# [Aufgabenstellung 1]
Nenne alle Behandlungsverfahren, die der Text über Arthrose-Operationen neben dem Knieimplantat beschreibt.
# [Aufgabenstellung 2]
Gib den Abschnitt aus dem Text über Arthrose-Operationen wortgetreu aus, beginnend bei „Spätestens wenn das“ und endend bei „4 Quadratzentimetern geeignet.“.

━━━━━ Dokumenttext

Wann und wie wird eine Arthrose operiert?

Spätestens wenn das alles nicht hilft, kommt die Frage nach dem wann und wie einer Operation ins Spiel. 160.000 Knieimplantate pro Jahr sprechen für sich. Aber, und damit kommen wir zurück zum Anliegen des Patientenvortrags, bevor ein Implantat von den lästigen Schmerzen am Knie befreit, stehen dem Chirurgen einige Therapiemöglichkeiten mehr zur Verfügung. Das ist zum einen die Mikrofrakturierung, bei der unter dem Knorpel liegender Knochen angebohrt wird. Das aus dem Knochen austretende Blut wird dazu benutzt, die Defekte in der Knorpelstruktur auszukleiden. Dieses Verfahren ist für einen Defekt bis zu 4 Quadratzentimetern geeignet.

Deutlich erfolgreicher ist das AMIC Verfahren, bei dem zusätzlich ein Flies zur Anwendung kommt, um Ersatzgewebe zu bilden, das bis zu 8 Quadratzentimenter große Defekte reparieren soll. Bei einer Knorpelzelltransplantation wird aus einem anderen Bereich des Körpers gesunder Knorpel entnommen. Nach 4 bis 6 Wochen wird die Anzüchtung mit Kollagenflies in die Defektzone eingebracht. Bei der Mosaikplastik werden aus weniger belasteten Gelenkbereichen Knorpelzylinder inklusive Knochen entnommen. Mit diesem Material lassen sich bis zu drei Zentimeter große Defekte gut auskleiden. Die vergleichsweise junge Methode hat eine hohe Erfolgsquote. Bei sehr großen Defekten kann eine Korrektur der Beinachse von O nach X oder umgekehrt eine Entlastung herbeiführen und so den Gelenkersatz hinauszögern.

━━━━━━━━━━
━━━━━ Die Daten

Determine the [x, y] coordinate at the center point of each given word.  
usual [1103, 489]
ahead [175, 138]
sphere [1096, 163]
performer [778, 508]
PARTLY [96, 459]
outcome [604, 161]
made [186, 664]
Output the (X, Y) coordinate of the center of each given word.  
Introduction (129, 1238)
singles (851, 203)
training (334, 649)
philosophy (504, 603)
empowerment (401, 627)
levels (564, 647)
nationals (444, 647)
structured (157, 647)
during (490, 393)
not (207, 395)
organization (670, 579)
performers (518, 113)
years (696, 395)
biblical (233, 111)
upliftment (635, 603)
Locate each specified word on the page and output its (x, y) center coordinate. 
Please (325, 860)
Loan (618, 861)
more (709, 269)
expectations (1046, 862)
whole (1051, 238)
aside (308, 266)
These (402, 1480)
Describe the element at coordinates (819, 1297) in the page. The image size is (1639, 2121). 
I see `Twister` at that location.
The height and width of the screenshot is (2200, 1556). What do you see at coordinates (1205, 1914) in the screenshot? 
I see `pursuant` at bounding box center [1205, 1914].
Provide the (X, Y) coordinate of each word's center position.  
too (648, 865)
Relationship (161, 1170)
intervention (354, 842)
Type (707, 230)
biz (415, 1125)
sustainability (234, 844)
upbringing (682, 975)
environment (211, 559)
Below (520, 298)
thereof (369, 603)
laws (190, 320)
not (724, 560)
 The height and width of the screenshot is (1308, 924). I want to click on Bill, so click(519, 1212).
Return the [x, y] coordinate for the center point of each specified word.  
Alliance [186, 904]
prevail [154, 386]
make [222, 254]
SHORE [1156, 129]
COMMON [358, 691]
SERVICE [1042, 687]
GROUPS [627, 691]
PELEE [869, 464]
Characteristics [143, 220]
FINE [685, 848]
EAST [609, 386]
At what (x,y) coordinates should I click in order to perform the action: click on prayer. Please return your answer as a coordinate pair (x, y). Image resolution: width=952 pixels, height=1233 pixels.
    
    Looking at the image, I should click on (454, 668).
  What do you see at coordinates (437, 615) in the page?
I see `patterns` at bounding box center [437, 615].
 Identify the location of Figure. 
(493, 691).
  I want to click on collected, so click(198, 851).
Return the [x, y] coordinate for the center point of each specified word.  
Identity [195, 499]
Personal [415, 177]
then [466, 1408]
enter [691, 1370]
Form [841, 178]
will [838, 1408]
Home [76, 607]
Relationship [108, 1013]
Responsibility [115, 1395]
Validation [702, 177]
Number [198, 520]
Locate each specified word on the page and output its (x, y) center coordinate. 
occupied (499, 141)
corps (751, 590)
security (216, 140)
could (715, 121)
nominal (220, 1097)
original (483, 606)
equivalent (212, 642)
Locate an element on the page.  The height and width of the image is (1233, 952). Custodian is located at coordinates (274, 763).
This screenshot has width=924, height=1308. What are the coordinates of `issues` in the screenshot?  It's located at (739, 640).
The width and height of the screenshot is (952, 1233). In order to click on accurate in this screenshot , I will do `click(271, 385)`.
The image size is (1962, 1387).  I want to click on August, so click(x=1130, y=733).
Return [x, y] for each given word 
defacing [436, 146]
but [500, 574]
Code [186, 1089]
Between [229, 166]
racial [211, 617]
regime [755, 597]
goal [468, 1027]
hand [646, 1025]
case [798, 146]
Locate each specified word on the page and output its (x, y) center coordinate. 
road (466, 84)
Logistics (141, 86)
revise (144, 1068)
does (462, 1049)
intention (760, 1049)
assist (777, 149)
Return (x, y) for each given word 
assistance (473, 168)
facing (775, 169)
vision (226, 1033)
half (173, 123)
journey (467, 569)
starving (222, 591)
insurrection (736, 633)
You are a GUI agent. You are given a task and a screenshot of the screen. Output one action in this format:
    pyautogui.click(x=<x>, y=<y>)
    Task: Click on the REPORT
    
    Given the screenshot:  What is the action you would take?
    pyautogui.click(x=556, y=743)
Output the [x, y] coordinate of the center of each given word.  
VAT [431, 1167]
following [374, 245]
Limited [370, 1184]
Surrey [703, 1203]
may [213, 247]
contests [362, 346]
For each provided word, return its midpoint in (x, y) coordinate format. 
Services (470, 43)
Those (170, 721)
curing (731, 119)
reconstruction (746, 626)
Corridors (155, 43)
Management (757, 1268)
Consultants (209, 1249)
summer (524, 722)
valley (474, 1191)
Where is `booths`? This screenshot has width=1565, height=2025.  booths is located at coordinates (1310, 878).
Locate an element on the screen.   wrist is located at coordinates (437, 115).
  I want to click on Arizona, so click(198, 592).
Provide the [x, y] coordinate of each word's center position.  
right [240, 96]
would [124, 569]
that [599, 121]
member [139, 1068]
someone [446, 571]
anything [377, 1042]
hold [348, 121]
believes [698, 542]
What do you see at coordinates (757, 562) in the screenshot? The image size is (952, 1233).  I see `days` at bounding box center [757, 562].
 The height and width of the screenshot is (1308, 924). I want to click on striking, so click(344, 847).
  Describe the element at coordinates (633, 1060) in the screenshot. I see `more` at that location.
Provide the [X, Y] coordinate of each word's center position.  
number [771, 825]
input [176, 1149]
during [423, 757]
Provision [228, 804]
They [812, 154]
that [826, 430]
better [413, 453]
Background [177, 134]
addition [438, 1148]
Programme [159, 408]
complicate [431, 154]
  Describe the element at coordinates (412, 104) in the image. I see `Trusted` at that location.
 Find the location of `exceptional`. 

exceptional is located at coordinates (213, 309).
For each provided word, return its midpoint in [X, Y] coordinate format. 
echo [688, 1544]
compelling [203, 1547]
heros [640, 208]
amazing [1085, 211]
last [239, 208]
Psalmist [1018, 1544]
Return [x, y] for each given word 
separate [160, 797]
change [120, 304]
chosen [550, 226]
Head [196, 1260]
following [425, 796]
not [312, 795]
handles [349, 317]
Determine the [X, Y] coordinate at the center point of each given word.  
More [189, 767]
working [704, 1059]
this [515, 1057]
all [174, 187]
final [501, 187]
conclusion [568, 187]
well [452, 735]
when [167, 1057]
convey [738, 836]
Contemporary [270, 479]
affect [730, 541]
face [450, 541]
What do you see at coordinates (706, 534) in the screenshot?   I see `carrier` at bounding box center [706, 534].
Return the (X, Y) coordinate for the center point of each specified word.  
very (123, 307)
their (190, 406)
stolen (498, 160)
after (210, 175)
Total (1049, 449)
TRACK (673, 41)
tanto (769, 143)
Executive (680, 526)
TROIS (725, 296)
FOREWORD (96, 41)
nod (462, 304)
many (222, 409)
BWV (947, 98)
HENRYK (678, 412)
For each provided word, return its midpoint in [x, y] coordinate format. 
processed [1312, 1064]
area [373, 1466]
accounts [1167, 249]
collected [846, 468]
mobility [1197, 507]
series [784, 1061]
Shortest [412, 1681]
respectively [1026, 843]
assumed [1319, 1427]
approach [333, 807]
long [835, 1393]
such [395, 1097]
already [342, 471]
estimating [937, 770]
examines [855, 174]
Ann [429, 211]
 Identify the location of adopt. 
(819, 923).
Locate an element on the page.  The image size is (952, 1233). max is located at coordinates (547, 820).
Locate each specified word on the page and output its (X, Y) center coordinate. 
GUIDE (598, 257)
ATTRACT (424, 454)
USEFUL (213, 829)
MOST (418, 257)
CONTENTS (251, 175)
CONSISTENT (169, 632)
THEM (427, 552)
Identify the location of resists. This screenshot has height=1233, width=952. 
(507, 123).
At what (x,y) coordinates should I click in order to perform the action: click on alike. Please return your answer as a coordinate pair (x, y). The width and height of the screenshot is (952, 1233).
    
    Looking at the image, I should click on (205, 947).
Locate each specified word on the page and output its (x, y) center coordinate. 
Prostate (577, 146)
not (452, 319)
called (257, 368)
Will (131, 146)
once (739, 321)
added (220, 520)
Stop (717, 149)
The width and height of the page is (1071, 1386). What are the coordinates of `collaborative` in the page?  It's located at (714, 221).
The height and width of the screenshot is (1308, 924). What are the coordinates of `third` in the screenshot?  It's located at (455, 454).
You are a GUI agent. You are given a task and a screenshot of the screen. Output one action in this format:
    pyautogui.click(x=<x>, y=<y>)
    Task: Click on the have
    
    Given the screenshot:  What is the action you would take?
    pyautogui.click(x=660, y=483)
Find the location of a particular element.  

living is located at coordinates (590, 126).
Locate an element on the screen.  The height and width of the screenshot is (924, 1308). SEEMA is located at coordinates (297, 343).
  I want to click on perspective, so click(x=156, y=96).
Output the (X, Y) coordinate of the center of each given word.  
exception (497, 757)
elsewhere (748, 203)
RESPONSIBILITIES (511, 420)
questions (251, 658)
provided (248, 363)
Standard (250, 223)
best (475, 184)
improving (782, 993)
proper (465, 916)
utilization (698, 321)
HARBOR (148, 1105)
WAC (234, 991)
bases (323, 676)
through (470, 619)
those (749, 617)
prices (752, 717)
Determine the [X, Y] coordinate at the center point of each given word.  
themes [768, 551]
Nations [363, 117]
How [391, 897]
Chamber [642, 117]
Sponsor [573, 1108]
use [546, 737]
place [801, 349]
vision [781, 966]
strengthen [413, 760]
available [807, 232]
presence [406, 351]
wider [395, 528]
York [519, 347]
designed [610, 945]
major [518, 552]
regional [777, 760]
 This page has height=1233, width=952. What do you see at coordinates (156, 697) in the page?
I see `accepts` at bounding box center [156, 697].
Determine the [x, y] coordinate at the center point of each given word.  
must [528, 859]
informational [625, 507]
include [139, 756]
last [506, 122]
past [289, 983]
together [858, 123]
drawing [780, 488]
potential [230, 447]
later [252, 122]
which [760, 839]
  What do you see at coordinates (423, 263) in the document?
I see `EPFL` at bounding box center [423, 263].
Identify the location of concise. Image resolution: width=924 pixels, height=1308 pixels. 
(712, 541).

━━━━━━━━━━

# [Antwortfeld 1]
Mikrofrakturierung, AMIC Verfahren, Knorpelzelltransplantation, Mosaikplastik, Korrektur der Beinachse

# [Antwortfeld 2]
Spätestens wenn das alles nicht hilft, kommt die Frage nach dem wann und wie einer Operation ins Spiel. 160.000 Knieimplantate pro Jahr sprechen für sich. Aber, und damit kommen wir zurück zum Anliegen des Patientenvortrags, bevor ein Implantat von den lästigen Schmerzen am Knie befreit, stehen dem Chirurgen einige Therapiemöglichkeiten mehr zur Verfügung. Das ist zum einen die Mikrofrakturierung, bei der unter dem Knorpel liegender Knochen angebohrt wird. Das aus dem Knochen austretende Blut wird dazu benutzt, die Defekte in der Knorpelstruktur auszukleiden. Dieses Verfahren ist für einen Defekt bis zu 4 Quadratzentimetern geeignet.